Title: Adapting Transformer models for Document-level Natural Language Tasks
Host: Dragomir Radev
Transformer models have been extremely effective at producing word- and sentence-level contextualized representations, achieving state-of-the-art results in many Natural Language Processing (NLP) tasks. However, extending these models to document-level NLP tasks faces challenges, including lack of inter-document relatedness information, decreased performance in low-resource settings, and computational inefficiency when scaling to long documents.
In this talk, I will describe a few of my recent works on developing Transformer-based models that target document-level natural language tasks. I will first introduce SPECTER, a method for producing document representations using a Transformer model that incorporates document-level relatedness signals and achieves state-of-the-art results in multiple document-level tasks in the scientific domain. Second, I will describe TLDR, the task of extreme summarization for scientific papers as well as CATTs, a simple yet effective training strategy for generating summaries in low-resource settings. Next, I will discuss the practical challenges of scaling existing Transformer models to long documents, and our proposed solution, Longformer. Longformer, introduces a new sparse self-attention pattern that scales linearly with the input length while capturing both local and global context in the document, achieving state-of-the-art results in both character-level language modeling and document NLP tasks. Finally, I’ll discuss CDLM, our newly proposed general pre-trained model for addressing multi-document tasks.

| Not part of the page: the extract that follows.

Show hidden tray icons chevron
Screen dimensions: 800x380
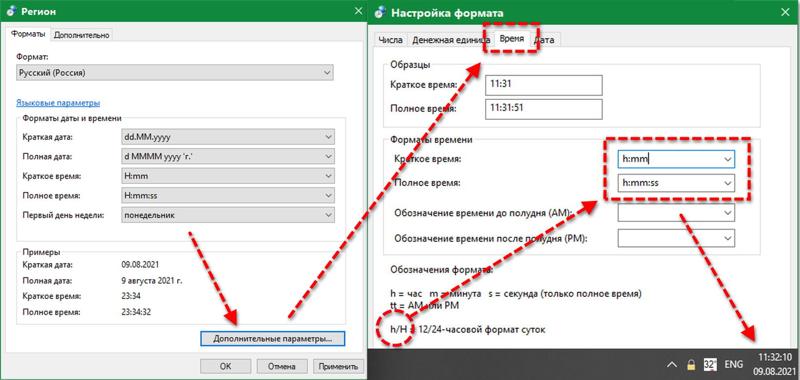point(672,364)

Arman Cohan is a Research Scientist at the Allen Institute for AI (AI2). He received his PhD in computer Science at Georgetown University in May 2018, advised by Prof. Nazli Goharian. His research is primarily focused on developing general Natural Language Processing capabilities to address information overload, particularly in specialized domains that pose unique challenges. These include core representation learning and language modeling methods, systems and models designed for extracting and summarizing salient information, and models for improved search and categorization in large collections of data.
He has served as program committee member of major NLP venues including ACL, EMNLP, and NAACL in the past 4 years, served as area chair at ACL 2020, ICLR 2021 and NAACL 2021, and organized workshops including SciNLP and SDP.
His research has been recognized with multiple awards including best paper award at EMNLP 2017, area chair favorite paper award at COLING 2018, and Harold N. Glassman Distinguished Doctoral Dissertation award in 2019.